INSTRUCTIONS TO FOLLOW:
Print the line containing "You are a GUI" and each line after it through the end of the material below, exactly as it appears, but skip the pictures.

WORKING DATA:

::::::

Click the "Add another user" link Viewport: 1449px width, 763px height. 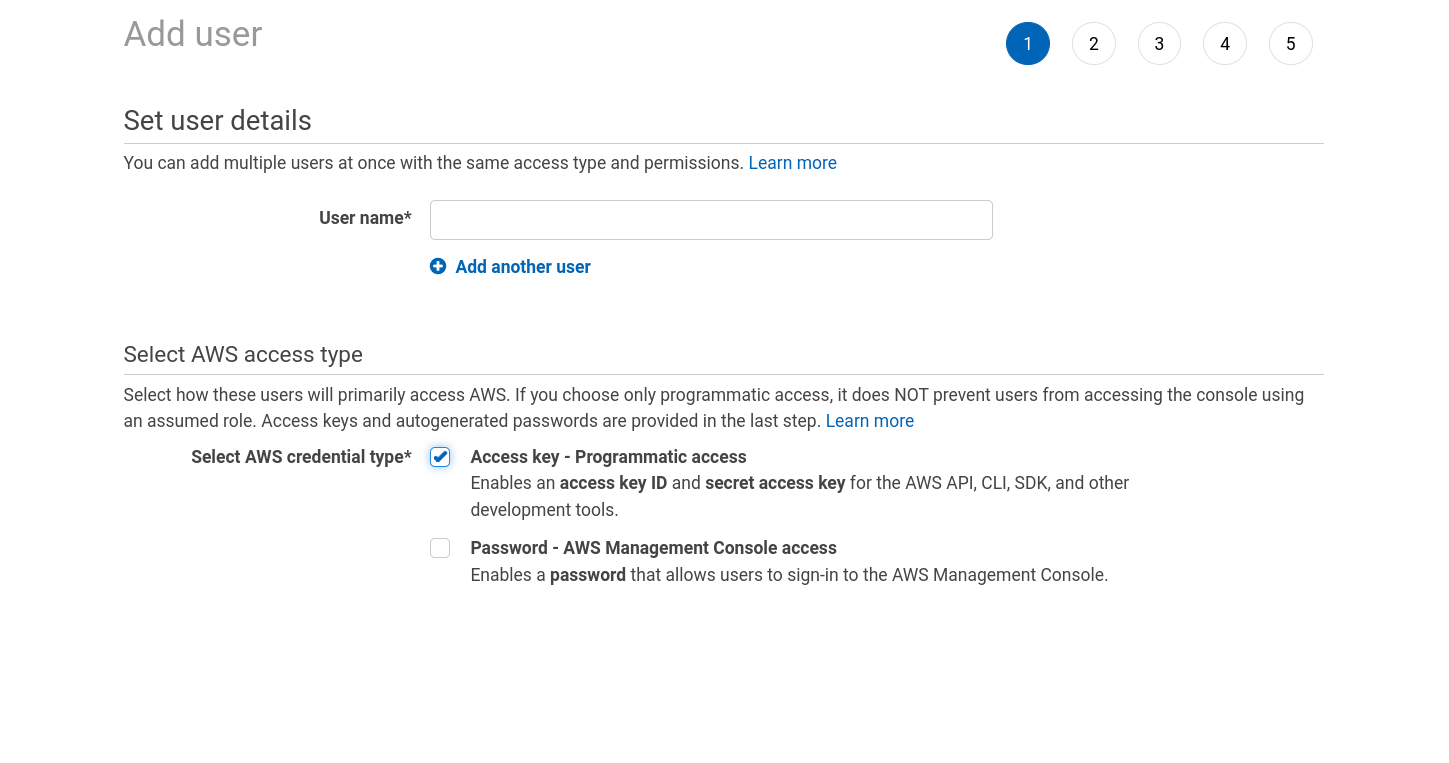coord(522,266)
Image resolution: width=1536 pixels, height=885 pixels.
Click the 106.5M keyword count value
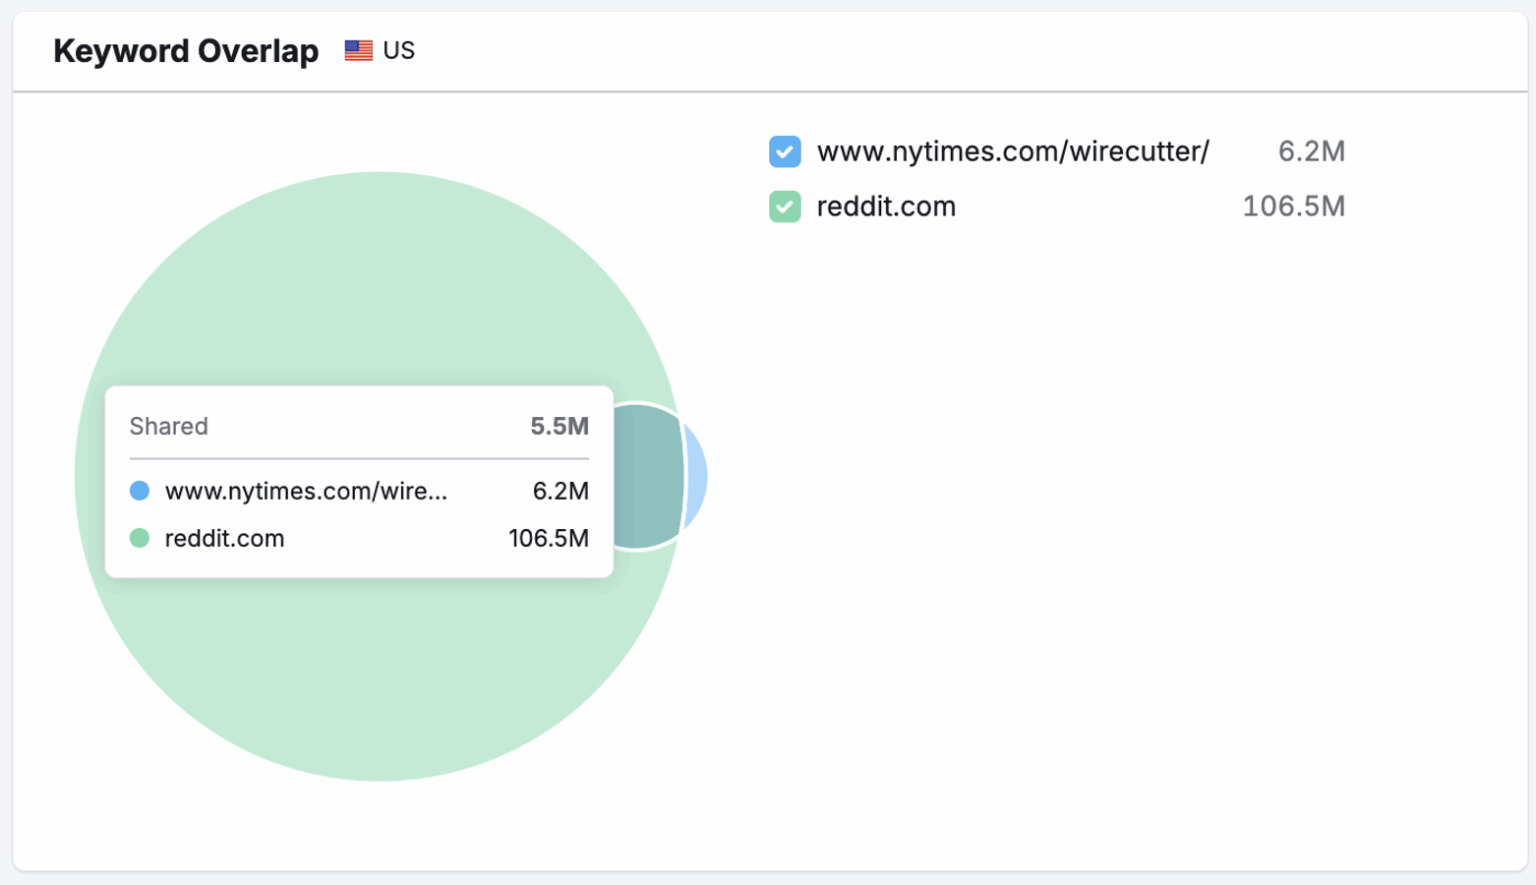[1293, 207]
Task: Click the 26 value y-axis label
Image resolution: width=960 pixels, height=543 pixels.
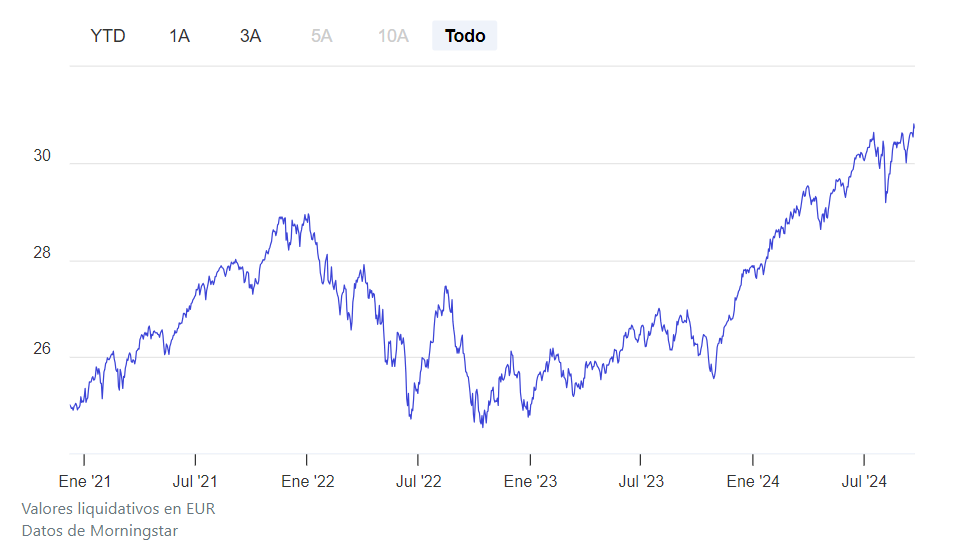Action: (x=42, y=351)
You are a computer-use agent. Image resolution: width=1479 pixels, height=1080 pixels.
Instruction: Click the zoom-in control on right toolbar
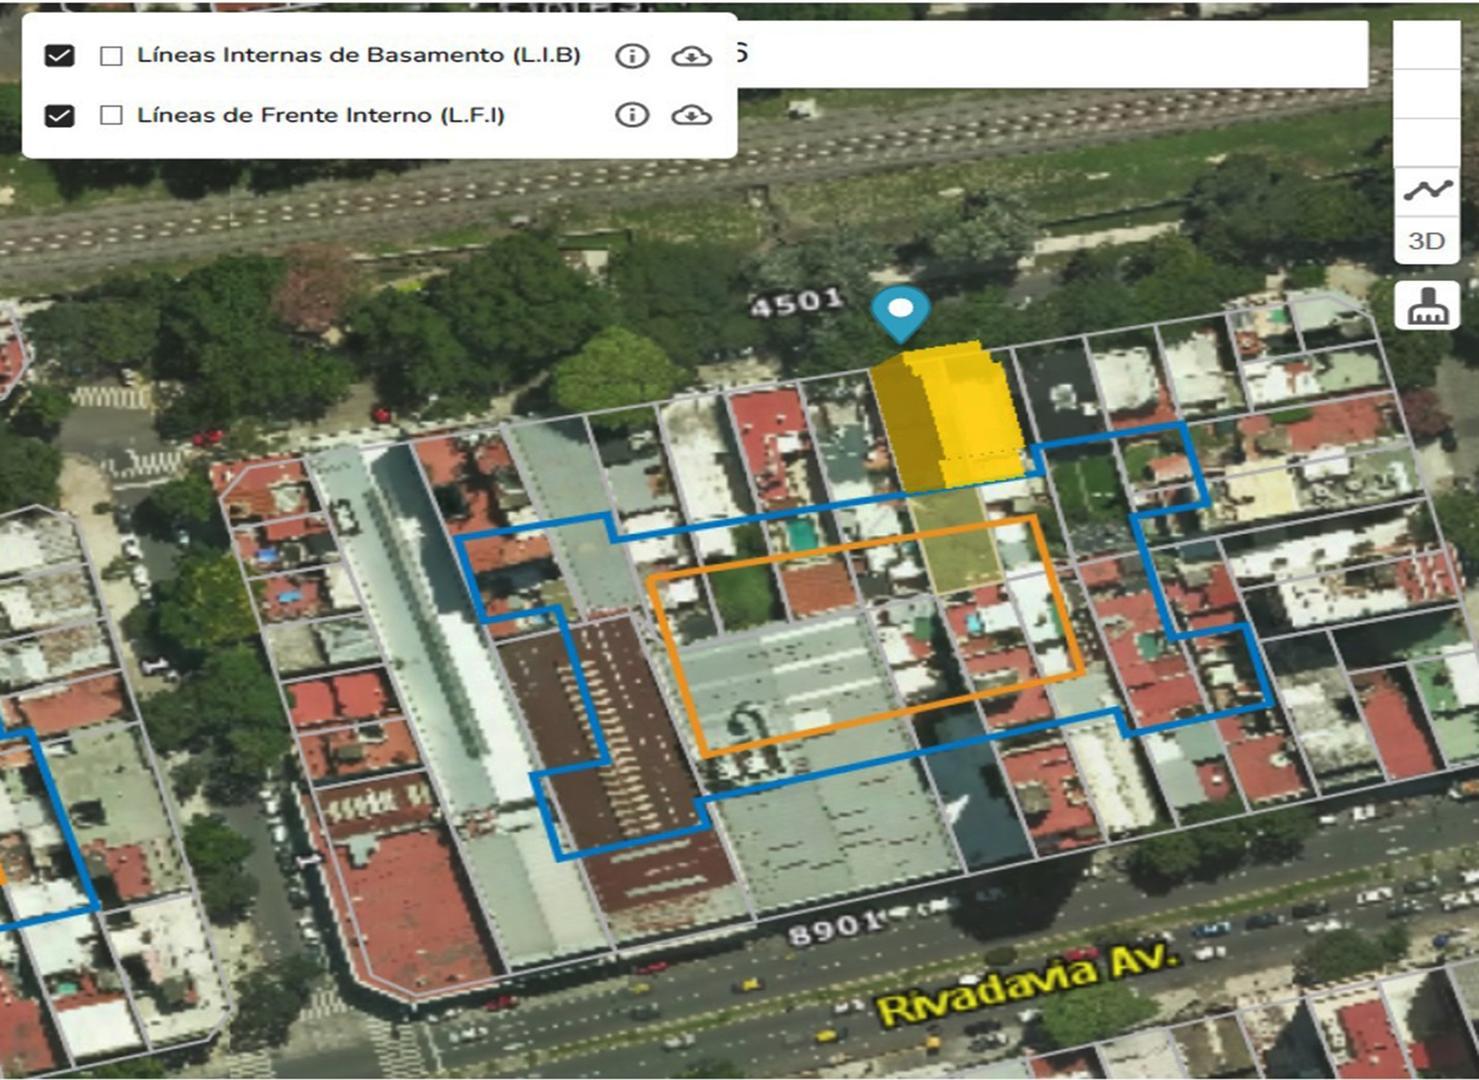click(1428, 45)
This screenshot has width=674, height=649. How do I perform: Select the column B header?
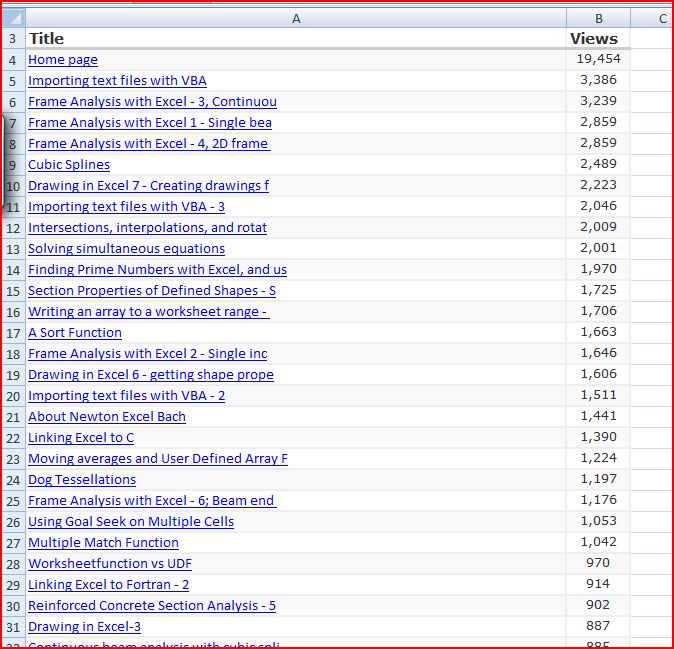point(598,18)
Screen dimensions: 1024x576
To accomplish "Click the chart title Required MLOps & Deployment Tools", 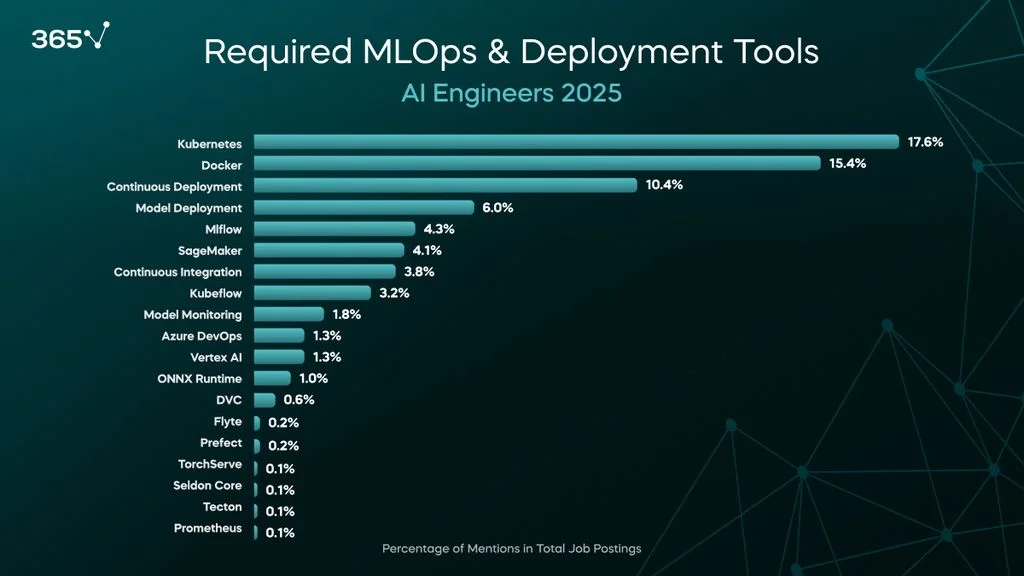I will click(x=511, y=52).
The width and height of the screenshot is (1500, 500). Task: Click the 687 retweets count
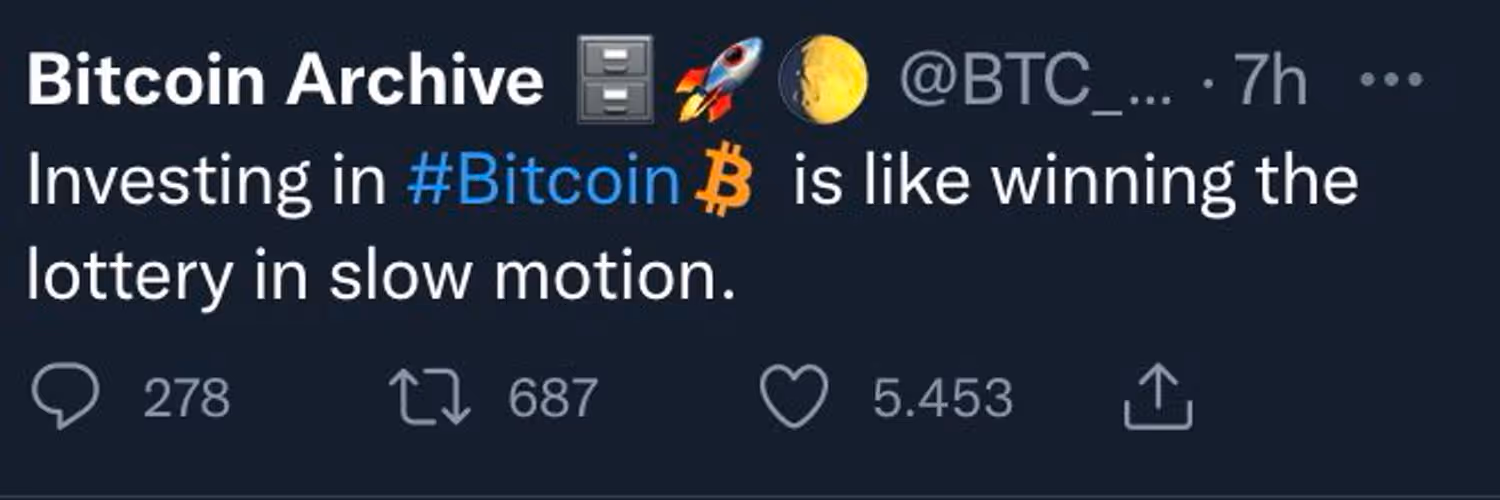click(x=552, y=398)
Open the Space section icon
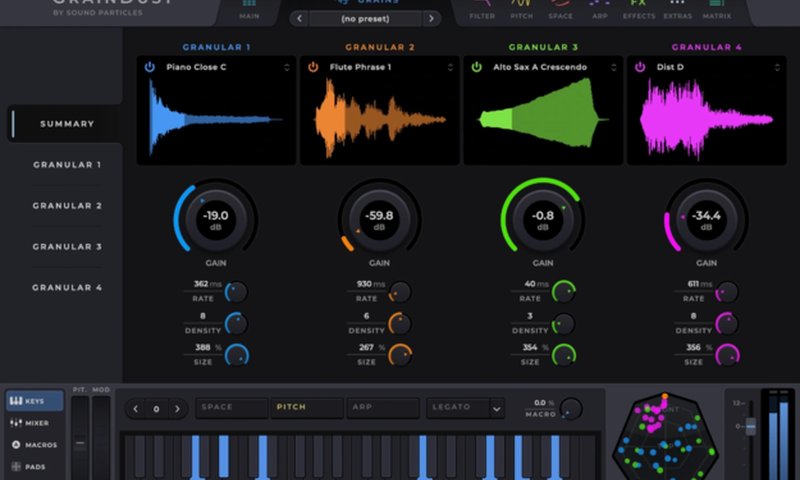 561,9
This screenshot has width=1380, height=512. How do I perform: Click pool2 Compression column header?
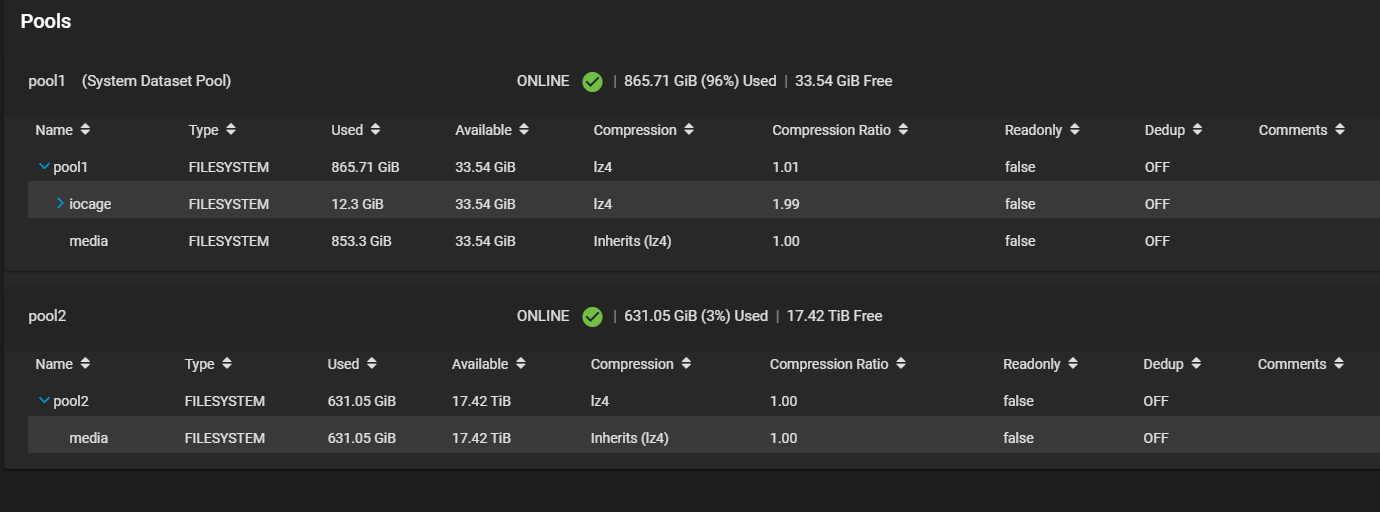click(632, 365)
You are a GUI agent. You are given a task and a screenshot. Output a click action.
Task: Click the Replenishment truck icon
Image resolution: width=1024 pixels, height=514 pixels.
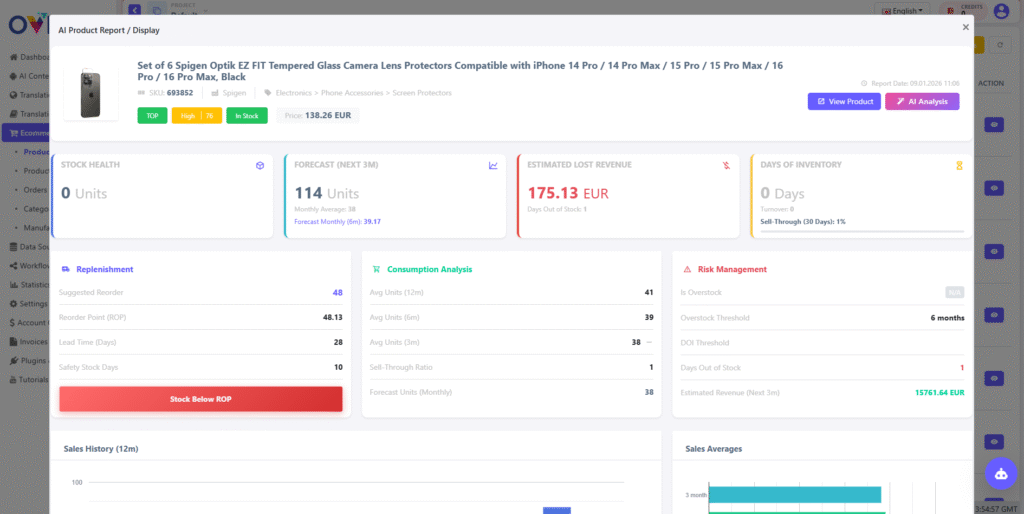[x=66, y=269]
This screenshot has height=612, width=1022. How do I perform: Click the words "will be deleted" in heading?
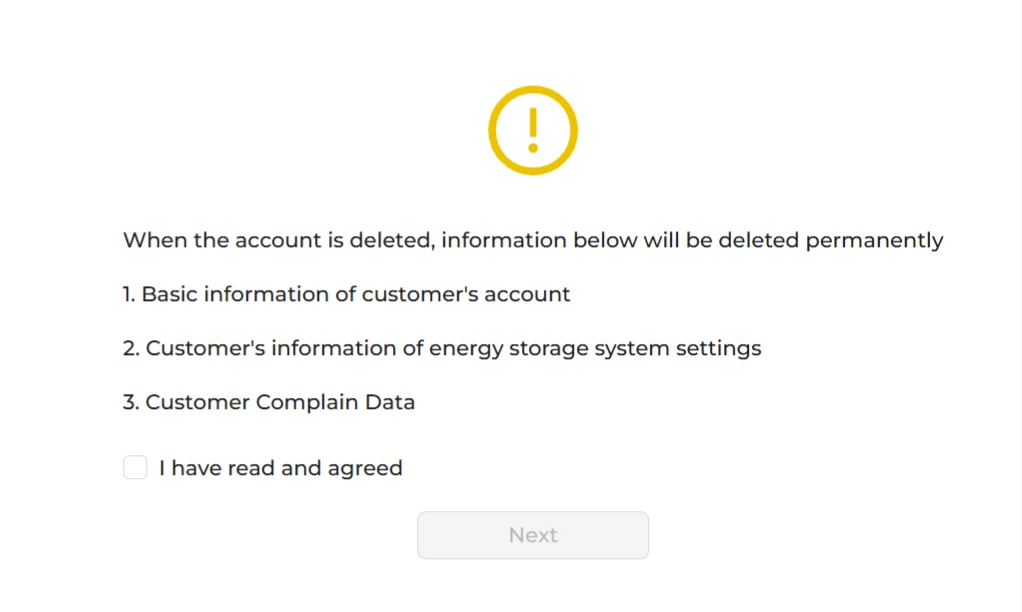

::::::

EXERCISE RESPONSE:
You are a GUI agent. You are given a task and a screenshot. Output a click action.
Task: Click the Replenishment truck icon
Image resolution: width=1024 pixels, height=514 pixels.
[x=66, y=269]
This screenshot has height=612, width=1022. How do I perform: Click the words "will be deleted" in heading?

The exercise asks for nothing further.